La politique moderne se joue désormais sur un terrain où la viralité fait office de stratégie électorale et où l’apparence l’emporte sur les idées. Ce phénomène, devenu incontournable avec l’essor de TikTok, se révèle avec une acuité nouvelle dans plusieurs élections récentes, où la capacité à capter l’attention des électeurs, plus que les propositions politiques, semble être la clé du succès.
Prenons l’exemple de la Roumanie, où le candidat à la présidence Călin Georgescu a intelligemment utilisé TikTok pour mobiliser les jeunes électeurs. À l’approche des élections, il a posté des vidéos où il parlait de valeurs conservatrices et de virilité traditionnelle, un message qui a résonné particulièrement chez une jeunesse avide de repères. Ses vidéos, entrecoupées de références à la culture roumaine et aux racines nationales, ont créé une dynamique virale. Si ses idées étaient en réalité relativement classiques, c’est bien sa capacité à les transmettre sous un format court et dynamique qui a captivé une partie de l’électorat, bien plus que ses rivaux, parfois déconnectés des codes de cette nouvelle ère. Georgescu, en utilisant TikTok, a compris que la politique n’était plus une affaire de discours longuement réfléchis, mais une affaire de timing et de visuel.
À l’échelle européenne, Jordan Bardella, lors des élections européennes, a parfaitement compris l’enjeu d’une campagne tournée vers les jeunes, en utilisant TikTok pour défendre son parti, le Rassemblement National. Plutôt que de se cantonner aux traditionnelles promesses économiques ou sociales, Bardella a axé une partie de sa communication sur une série de vidéos où il dialoguait avec des influenceurs ou des jeunes militants. Ces échanges, souvent informels, ont permis de créer un lien direct et immédiat avec des électeurs qui, au lieu de s’attarder sur des analyses politiques complexes, recherchent des repères dans l’instantanéité des messages.

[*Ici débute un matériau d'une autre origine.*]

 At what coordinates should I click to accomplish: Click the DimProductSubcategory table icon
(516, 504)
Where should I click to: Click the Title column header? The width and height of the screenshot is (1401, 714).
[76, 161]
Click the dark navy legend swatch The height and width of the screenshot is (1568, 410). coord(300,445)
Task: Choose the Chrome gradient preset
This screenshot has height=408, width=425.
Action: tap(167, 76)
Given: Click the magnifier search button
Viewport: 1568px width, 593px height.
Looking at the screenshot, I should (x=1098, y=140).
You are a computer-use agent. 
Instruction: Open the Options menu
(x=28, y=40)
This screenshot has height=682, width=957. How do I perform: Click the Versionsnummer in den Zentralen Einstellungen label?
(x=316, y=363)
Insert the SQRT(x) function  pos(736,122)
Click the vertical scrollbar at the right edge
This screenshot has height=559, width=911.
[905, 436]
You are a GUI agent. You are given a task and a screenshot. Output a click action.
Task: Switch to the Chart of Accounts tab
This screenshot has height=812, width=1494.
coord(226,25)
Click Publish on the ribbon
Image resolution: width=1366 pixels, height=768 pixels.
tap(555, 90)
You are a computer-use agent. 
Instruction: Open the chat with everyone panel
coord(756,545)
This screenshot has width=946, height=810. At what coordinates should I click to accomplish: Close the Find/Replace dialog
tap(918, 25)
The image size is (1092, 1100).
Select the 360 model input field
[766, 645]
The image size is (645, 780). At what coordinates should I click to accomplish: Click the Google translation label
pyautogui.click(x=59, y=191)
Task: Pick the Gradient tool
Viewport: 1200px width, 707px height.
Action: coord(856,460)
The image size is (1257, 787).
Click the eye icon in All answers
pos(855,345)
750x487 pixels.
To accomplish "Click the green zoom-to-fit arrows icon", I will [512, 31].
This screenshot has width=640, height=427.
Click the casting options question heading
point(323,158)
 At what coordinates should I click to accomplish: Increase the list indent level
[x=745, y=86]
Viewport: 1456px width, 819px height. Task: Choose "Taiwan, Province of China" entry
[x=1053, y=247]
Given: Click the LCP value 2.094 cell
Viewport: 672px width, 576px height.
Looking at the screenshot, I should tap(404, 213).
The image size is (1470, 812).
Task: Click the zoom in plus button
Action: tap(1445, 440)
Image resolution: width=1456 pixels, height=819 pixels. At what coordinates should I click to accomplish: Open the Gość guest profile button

L’ascension de Donald Trump dans la course présidentielle de 2024 n’échappe pas à cette règle de la viralité. Bien que son image de « daddy » controversé, entre anti-establishment et populisme, continue de défrayer la chronique, Trump a vu dans TikTok un moyen de contourner les médias traditionnels qui le censuraient. Lors de sa campagne, il a collaboré avec des TikTokers et des créateurs de contenu qui ont loué sa virilité et son approche « macho » de la politique, contrastant avec l’image d’un Joe Biden et de Kamala Harris plus conformistes. Les vidéos montrant Trump en pleine forme physique, à la fois influentes et stratégiquement placées, ont été des succès viraux, parlant directement aux jeunes électeurs sceptiques face à l’establishment politique.
Il n’est pas surprenant que d’autres figures politiques, comme l’Argentin Javier Milei, aient su naviguer habilement dans ces eaux numériques. Lors de sa campagne, Milei a non seulement distribué des discours enflammés sur l’importance de l’individualisme, mais il a aussi amplifié ses idées grâce à des vidéos virales qui font appel à l’énergie brute, à la révolte contre le système. Comme Trump, Milei a fait appel à des codes visuels et des messages courts pour capter l’attention des jeunes en quête de leaders anti-système.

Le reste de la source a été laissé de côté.